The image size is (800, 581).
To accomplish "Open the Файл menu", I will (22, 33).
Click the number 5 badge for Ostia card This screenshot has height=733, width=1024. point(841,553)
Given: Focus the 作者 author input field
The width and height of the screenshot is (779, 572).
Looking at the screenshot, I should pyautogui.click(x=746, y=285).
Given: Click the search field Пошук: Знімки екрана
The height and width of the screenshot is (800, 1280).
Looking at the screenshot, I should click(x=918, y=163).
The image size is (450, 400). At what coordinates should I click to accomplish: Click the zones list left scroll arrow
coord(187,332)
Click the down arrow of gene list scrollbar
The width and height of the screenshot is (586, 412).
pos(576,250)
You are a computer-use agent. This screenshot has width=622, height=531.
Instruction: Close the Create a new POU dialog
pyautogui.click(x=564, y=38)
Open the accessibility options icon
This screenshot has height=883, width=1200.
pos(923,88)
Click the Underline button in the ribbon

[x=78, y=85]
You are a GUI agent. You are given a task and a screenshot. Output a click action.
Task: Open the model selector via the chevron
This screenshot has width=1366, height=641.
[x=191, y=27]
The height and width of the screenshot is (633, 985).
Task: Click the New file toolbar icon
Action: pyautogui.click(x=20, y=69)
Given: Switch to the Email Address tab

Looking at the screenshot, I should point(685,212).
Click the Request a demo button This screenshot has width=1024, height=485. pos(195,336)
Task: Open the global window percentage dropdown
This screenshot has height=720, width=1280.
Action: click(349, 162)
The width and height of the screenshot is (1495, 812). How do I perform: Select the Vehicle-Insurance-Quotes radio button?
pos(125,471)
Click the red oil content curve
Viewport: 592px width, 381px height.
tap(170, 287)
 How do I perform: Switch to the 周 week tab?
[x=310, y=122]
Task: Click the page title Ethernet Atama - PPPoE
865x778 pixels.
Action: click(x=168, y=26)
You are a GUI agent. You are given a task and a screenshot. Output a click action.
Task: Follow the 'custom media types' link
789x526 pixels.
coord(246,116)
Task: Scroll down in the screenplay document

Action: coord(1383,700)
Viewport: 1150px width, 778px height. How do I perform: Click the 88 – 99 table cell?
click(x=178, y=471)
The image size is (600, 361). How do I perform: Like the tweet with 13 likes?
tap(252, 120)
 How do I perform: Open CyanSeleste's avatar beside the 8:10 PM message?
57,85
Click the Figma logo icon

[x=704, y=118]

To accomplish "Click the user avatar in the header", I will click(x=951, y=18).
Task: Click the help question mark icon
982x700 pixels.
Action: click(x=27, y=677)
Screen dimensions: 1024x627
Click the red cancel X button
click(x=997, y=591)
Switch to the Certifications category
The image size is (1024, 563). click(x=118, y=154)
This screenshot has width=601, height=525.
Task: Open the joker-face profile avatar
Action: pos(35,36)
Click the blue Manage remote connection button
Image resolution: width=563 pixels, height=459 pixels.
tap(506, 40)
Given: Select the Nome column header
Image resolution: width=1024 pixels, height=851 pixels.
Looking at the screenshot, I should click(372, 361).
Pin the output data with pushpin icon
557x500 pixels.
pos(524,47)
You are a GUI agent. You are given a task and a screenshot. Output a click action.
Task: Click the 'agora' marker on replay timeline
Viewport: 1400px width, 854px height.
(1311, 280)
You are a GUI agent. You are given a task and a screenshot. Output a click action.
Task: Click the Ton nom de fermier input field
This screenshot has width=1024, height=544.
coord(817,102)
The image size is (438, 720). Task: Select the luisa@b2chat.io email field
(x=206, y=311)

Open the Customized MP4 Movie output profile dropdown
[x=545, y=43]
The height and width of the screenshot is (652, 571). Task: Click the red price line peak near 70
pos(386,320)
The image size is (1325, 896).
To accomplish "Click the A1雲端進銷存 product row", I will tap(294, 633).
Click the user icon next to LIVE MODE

+ + + + + + +

- **WHAT THE EXERCISE ASKS**: Scan the lines above for "The image size is (450, 400)." and for "Task: Open the model selector via the chevron". Repeat exactly the line holding each of them and every line in between.

- **RESPONSE**:
The image size is (450, 400). At what coordinates should I click to accomplish: Click the zones list left scroll arrow
coord(187,332)
Click the down arrow of gene list scrollbar
The width and height of the screenshot is (586, 412).
pos(576,250)
You are a computer-use agent. This screenshot has width=622, height=531.
Instruction: Close the Create a new POU dialog
pyautogui.click(x=564, y=38)
Open the accessibility options icon
This screenshot has height=883, width=1200.
pos(923,88)
Click the Underline button in the ribbon

[x=78, y=85]
You are a GUI agent. You are given a task and a screenshot. Output a click action.
Task: Open the model selector via the chevron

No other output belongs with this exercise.